/Robot-Swarm-Persistent-Homology

A simulated swarm of robots creates a topological map of its environment.

Primary LanguageCMakeMIT LicenseMIT

Robot-Swarm-Persistent-Homology

In this Gazebo simulation, a swarm of robotic agents creates a topological map of its environment. Each of the robots performs a Brownian motion in the x-y-plane. When two robots bump into each other, the location and timestamp of the contact is recorded.

The simulation is run for a few minutes. When it is finished, a graph is constructed from the contact event database (TBD), and the Betti numbers of the corresponding simplicial complex are computed (TBD).

The project contains two Gazebo environments, basic.world and cafe.world (launched by default, see screenshot below). In both environments, the free space has the shape of a flat plane with a circular disc removed. Therefore, the free space is conntected, but not simply connected.

Gazebo screenshot.

Setup

Install ROS, Gazebo and x-term. Use catkin_make to build the ROS package.

Usage

Start the simulation with the command

$ roslaunch topological_swarm simulation.launch

Set the launch argument use_rviz:=1 to visualize the agent model in RViz.

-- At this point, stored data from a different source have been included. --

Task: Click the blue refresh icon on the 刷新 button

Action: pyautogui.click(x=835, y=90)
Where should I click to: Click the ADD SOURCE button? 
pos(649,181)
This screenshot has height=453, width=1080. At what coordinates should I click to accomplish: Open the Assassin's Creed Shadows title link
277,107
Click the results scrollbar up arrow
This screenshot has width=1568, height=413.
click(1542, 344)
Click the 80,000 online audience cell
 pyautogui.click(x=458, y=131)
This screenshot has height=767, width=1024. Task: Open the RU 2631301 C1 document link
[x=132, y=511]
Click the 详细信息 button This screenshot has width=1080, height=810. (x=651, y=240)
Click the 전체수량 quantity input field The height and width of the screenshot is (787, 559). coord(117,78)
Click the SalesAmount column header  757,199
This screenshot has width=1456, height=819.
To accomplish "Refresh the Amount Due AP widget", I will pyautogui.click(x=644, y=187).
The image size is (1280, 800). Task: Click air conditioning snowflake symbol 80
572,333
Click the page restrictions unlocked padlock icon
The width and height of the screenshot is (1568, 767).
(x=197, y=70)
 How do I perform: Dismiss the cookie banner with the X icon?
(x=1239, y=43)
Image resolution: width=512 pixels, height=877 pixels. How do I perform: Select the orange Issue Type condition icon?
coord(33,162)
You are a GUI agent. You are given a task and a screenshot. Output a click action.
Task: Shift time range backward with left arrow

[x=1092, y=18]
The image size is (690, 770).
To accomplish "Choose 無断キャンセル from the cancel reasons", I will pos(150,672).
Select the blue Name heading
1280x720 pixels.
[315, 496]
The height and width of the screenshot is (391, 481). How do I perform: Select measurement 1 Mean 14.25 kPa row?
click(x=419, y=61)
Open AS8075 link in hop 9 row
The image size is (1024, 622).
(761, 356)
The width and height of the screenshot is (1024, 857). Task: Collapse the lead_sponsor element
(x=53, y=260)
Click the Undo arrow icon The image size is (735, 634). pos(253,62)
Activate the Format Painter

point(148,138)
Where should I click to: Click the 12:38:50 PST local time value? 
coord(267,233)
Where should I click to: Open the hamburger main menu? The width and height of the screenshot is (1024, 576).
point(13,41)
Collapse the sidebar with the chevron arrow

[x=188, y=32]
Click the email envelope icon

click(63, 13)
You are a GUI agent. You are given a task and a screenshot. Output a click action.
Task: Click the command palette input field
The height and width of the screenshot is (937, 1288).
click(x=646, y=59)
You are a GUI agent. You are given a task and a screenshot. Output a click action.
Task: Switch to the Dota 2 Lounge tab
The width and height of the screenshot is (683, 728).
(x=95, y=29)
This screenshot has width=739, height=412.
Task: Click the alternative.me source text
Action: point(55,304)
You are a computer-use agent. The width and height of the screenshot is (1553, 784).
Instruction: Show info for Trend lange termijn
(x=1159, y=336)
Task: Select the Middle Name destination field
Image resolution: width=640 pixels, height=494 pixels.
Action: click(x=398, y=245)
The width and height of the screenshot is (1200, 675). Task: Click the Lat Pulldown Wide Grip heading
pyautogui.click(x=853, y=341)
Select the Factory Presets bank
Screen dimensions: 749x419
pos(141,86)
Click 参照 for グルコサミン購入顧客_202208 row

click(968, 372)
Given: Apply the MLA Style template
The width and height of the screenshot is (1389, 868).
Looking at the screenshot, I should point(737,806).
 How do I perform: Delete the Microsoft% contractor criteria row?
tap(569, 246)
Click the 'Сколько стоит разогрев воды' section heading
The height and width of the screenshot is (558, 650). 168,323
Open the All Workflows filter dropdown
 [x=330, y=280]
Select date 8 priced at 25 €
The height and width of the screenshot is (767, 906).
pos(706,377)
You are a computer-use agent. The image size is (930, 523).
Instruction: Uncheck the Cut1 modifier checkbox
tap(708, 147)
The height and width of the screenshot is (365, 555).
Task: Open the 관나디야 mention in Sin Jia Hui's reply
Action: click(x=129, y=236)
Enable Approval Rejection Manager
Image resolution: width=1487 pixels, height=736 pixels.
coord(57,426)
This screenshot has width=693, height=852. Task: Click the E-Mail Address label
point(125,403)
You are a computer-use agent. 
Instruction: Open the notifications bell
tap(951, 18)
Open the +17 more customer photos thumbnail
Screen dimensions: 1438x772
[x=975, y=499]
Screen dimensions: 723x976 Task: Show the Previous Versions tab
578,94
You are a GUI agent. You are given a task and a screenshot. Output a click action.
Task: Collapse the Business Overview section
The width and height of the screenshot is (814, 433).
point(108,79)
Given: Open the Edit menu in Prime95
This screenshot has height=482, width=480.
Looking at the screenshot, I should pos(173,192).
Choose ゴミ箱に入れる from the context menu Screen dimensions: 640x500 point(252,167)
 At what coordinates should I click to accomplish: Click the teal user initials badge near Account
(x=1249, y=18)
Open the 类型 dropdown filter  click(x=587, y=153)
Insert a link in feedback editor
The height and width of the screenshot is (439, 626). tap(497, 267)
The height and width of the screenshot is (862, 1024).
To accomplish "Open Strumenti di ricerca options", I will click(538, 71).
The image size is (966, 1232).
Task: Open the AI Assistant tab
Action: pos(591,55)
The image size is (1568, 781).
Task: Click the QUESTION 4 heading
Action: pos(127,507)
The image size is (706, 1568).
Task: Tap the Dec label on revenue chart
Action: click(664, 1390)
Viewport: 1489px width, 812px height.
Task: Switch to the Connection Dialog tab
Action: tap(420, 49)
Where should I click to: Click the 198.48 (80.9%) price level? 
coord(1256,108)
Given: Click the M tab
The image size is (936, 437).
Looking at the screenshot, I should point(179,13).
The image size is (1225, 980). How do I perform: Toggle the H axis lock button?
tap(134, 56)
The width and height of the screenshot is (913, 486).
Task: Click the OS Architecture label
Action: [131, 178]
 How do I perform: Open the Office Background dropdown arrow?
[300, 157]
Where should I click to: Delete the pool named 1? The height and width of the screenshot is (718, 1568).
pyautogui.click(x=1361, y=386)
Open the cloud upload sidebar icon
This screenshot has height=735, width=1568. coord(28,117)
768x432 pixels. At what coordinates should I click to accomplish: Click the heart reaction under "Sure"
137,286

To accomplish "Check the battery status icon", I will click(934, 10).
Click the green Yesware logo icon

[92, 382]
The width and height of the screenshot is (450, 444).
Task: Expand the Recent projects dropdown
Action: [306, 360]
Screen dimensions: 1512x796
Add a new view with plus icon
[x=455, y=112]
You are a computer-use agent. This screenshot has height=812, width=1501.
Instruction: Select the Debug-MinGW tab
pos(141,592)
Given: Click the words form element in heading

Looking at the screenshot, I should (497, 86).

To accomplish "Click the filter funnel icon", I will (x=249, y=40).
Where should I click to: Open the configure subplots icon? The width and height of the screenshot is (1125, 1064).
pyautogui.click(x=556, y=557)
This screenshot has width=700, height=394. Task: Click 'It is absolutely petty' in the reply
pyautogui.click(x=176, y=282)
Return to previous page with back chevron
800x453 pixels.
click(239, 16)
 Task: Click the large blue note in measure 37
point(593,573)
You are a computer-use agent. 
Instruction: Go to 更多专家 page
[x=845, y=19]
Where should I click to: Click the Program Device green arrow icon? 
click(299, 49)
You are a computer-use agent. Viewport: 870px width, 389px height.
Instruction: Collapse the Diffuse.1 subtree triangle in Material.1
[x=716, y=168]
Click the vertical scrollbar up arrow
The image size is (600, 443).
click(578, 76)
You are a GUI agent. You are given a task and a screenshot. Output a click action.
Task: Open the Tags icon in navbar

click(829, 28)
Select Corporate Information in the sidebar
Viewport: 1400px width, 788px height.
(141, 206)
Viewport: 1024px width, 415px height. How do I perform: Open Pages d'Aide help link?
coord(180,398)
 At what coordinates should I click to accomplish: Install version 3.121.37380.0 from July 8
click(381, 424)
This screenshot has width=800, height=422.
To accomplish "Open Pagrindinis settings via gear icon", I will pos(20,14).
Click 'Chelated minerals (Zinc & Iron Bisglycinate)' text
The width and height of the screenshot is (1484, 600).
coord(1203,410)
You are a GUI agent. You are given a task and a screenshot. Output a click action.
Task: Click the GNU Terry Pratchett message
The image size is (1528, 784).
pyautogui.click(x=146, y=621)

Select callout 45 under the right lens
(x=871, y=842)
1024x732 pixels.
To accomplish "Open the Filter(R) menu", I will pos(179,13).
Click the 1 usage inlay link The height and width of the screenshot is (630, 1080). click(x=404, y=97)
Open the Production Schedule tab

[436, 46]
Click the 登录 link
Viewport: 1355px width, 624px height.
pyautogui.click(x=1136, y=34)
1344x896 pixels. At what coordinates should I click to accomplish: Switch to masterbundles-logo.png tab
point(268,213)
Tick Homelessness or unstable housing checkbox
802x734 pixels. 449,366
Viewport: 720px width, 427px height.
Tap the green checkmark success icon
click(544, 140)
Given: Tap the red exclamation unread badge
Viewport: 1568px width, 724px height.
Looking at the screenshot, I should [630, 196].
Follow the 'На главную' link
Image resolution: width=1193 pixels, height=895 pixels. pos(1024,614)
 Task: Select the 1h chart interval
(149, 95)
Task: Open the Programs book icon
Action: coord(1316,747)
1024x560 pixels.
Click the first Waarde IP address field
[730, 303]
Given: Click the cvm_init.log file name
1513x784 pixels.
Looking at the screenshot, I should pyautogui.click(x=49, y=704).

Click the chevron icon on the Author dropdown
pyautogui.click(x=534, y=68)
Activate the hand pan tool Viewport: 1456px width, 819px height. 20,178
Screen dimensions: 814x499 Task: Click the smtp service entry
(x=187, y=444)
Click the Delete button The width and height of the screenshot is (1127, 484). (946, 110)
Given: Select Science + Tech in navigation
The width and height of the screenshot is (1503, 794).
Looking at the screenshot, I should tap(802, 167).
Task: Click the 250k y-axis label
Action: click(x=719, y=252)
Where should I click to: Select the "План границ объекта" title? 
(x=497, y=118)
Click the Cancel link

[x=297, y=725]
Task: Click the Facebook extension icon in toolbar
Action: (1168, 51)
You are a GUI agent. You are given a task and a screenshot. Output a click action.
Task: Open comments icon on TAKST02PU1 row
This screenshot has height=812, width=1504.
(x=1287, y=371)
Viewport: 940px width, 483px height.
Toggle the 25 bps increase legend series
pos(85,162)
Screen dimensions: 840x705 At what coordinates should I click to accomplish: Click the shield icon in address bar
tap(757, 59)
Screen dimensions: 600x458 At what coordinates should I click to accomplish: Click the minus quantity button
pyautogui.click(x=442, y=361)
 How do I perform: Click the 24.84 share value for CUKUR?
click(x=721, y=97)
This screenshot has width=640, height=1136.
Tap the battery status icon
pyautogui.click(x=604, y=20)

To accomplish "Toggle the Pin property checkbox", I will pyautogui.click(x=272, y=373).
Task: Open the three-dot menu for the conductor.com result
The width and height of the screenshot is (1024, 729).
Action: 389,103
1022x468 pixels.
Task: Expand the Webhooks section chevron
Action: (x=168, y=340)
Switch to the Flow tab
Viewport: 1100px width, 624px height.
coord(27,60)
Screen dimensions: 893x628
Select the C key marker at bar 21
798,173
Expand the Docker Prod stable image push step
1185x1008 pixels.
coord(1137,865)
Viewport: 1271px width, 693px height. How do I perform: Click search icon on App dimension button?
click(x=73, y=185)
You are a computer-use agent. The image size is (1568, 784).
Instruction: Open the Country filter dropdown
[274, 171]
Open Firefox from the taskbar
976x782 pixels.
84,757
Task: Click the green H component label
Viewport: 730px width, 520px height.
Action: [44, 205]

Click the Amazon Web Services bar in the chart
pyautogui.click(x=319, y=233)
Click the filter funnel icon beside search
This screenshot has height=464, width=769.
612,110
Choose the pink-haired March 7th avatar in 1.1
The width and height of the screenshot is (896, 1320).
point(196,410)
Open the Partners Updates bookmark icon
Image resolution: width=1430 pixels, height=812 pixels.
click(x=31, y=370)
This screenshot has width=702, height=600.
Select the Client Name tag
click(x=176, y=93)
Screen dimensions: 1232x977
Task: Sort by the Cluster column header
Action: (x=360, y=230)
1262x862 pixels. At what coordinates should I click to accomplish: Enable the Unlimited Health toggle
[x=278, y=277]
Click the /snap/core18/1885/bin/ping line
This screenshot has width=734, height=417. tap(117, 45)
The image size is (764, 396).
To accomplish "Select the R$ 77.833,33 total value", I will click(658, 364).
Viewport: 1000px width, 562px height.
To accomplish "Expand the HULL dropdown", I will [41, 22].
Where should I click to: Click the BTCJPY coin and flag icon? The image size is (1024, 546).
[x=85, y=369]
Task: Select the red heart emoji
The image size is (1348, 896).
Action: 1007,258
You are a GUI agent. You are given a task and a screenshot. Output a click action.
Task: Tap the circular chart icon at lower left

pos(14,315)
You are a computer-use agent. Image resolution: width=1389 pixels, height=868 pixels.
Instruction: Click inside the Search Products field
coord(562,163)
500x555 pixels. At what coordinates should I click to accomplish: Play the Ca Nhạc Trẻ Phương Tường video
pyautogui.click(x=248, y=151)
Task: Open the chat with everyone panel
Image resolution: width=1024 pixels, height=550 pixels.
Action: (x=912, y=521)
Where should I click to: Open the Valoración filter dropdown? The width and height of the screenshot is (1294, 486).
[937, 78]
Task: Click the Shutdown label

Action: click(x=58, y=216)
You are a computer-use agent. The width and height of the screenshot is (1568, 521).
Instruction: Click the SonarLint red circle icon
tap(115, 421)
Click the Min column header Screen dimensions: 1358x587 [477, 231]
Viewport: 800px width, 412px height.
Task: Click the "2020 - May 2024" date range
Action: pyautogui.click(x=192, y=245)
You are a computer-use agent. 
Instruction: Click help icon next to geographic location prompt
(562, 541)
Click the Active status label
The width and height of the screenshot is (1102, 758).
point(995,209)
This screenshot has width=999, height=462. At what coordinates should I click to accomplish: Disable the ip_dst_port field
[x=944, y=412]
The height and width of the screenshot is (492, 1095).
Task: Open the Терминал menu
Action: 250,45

When a simulation run ends, the contact events between agents are saved as a plain text file at ~/.ros/subscribe_to_contact.txt. This file contains a list of contact event data in the form of comma separated values. An example line reads

t: 659.117,	x: 0.305312,	y: 0.999596,	m: swarm_agent1,	o: swarm_agent3

where t is the timestamp, x and y are the event coordinates on the surface, m stands for the model that recorded the event, and o stands for the other model.